もちろん、“持っている”ボーアはメジャー時代にも珍プレーを連発している。
エンゼルスに所属していた昨シーズンには、これまた走塁で笑いを生み出した。4月13日のカブス戦の初回、ライト線へのヒットを放ったボーアは果敢に二塁を狙うも、先ほどのプレー同様に間に合わないと判断し突然の帰塁。するとボーアを仕留めようとしたライトからの送球が、先に一塁へ戻ったボーアの足に直撃。ボールが一塁側のベンチの方へと転がり、これに気づいたボーアはすかさず二塁へ向った。
だが、捕手もこれをカバーしており、進塁を試みたボーアをアウトにしようとセカンドへ送球。微妙なタイミングとなったが審判は「セーフ」と判定した。ところが……これを勝手にアウトだと勘違いしたボーアは、ベンチへ「のそのそ」と歩き帰ろうとするのだ。もちろん結果的にタッチアウトとなってしまうのだが、途中で気づいたボーアの表情や振舞いがなんとも間抜けで、米国でも変なプレーとして話題となった。
この他にも、走者一塁の場面で内野フライを打ち上げた瞬間にベンチに帰ってしまったことを突かれ、ダブルプレーになってしまったり、鮮やかなスライディングで本塁に生還したかと思いきや、ベースを踏み忘れたりと凡ミスが多い。一方でタッチを絶妙にかいくぐる好走塁もマーリンズ時代に見せており、この時にはドン・マッティングリー監督から「(球場のスクリーンに、米国の名馬ジャスティファイが映し出されたのを引き合いに)馬が画面から飛び出してきたようだった」とお褒めの言葉ももらっている。

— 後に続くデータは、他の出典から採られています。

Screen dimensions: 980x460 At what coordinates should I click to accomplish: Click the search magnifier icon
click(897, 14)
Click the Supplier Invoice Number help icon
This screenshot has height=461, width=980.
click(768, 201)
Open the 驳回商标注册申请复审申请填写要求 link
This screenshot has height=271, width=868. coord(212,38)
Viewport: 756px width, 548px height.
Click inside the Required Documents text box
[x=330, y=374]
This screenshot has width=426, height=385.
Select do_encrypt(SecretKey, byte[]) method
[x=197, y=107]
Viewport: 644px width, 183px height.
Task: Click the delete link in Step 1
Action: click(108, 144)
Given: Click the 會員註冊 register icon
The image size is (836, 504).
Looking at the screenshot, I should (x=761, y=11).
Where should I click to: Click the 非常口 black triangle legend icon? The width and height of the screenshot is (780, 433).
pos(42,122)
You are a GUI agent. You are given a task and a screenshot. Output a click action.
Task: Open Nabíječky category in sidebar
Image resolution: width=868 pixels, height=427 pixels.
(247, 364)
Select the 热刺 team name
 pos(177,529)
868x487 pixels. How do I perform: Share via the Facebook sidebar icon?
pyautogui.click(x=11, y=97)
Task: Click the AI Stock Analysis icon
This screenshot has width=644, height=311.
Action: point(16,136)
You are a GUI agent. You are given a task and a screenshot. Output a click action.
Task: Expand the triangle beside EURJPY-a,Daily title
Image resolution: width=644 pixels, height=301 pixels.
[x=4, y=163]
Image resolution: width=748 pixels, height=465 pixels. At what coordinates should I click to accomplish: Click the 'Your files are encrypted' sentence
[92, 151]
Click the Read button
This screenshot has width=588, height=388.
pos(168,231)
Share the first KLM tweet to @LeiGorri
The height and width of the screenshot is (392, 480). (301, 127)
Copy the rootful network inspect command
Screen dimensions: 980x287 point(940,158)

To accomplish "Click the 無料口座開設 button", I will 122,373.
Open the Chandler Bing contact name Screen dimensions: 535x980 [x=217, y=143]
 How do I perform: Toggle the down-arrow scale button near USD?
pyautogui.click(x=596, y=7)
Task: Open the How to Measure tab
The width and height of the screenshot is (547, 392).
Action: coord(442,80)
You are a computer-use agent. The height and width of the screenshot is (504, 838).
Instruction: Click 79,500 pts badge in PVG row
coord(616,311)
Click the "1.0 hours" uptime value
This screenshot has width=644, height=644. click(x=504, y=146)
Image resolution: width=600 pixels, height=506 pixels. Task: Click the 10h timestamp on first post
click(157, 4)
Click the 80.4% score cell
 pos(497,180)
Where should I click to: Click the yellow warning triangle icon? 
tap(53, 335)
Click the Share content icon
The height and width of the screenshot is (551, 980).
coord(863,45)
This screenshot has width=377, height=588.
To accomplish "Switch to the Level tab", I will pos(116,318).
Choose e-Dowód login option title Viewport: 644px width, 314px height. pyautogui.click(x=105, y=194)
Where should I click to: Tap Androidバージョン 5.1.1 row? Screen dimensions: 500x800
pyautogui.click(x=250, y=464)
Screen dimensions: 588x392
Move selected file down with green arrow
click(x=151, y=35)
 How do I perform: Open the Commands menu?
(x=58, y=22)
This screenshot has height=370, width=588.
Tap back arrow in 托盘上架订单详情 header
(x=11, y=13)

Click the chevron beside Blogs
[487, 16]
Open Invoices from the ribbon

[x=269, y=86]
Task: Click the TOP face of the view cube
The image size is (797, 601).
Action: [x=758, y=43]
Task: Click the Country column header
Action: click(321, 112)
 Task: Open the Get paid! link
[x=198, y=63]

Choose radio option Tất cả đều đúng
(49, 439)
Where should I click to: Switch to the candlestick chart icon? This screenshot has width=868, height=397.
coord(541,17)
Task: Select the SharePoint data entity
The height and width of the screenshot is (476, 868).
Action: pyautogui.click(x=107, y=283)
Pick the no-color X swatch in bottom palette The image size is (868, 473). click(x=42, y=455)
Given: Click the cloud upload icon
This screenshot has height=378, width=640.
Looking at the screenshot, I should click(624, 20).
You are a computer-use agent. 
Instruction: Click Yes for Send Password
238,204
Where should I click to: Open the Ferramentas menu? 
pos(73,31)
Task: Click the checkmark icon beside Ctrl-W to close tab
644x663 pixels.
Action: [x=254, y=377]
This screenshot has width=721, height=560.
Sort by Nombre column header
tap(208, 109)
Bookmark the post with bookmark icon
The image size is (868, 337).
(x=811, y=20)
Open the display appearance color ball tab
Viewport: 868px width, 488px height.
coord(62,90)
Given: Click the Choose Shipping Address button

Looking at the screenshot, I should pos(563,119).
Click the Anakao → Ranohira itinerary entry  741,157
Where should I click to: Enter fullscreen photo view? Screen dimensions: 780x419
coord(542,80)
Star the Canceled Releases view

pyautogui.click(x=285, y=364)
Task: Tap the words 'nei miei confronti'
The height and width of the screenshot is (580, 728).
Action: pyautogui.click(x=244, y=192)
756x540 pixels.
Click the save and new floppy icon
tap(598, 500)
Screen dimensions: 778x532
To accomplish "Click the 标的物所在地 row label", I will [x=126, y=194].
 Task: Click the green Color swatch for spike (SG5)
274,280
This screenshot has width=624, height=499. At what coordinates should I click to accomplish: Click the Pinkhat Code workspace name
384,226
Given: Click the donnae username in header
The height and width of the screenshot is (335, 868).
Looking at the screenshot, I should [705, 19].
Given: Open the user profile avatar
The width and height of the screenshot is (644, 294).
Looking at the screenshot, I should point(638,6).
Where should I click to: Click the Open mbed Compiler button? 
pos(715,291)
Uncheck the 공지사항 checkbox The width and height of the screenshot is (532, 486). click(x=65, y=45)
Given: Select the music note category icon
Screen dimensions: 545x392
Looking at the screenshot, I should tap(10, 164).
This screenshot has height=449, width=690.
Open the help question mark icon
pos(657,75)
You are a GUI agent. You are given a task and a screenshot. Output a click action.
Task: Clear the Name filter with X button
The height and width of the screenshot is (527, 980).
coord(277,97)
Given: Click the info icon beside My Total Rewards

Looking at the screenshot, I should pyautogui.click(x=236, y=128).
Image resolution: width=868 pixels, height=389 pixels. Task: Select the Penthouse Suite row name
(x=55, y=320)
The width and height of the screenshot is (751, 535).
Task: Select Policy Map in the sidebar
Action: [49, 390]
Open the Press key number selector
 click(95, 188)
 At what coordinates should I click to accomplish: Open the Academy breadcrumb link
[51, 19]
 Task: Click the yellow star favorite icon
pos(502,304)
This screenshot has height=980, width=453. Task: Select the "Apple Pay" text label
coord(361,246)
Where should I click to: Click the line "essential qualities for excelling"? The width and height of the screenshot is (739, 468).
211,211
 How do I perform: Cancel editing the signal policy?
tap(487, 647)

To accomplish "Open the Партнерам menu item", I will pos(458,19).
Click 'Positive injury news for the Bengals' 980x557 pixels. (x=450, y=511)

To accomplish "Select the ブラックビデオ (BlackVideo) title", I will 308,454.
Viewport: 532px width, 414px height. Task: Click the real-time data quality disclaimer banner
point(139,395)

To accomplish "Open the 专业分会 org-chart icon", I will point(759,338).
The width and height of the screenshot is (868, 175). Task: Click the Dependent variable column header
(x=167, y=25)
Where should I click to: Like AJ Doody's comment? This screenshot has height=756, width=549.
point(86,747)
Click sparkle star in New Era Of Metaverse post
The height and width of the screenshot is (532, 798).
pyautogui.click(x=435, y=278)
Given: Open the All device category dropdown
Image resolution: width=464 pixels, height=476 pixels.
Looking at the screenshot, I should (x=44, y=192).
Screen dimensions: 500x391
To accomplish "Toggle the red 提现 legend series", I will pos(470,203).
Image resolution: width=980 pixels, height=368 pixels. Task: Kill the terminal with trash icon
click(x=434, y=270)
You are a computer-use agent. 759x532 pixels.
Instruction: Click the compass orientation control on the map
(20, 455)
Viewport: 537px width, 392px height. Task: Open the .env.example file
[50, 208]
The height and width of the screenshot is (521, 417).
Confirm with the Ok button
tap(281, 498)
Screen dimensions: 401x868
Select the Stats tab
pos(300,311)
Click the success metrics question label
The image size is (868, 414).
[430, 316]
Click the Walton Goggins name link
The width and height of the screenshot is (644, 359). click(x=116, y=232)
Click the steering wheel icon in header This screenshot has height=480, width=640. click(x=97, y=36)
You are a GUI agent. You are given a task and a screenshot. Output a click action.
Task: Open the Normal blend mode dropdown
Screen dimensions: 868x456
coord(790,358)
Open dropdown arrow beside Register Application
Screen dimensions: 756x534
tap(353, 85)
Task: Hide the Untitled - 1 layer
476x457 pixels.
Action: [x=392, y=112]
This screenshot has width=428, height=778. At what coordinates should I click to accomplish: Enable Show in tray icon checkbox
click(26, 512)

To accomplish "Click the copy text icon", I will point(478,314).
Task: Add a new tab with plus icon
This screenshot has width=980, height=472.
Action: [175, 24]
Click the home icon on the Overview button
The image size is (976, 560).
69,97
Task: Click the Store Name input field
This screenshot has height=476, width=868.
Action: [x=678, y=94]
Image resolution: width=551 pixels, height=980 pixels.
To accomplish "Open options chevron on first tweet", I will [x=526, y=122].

必死のプレーは日本同様に米国でも好感を持たれ、かつ微笑ましいものと見られているのは間違いない。マーリンズ時代にボーアがキャリア310試合目にして初盗塁を決めたシーンでは解説と実況が思わず笑ってしまったかと思えば、初の三塁打を放ったシーンではチームメートがベンチを飛び出して大喜び。当時同僚だったイチローもベンチで“ニヤついて”いた表情も映し出されている。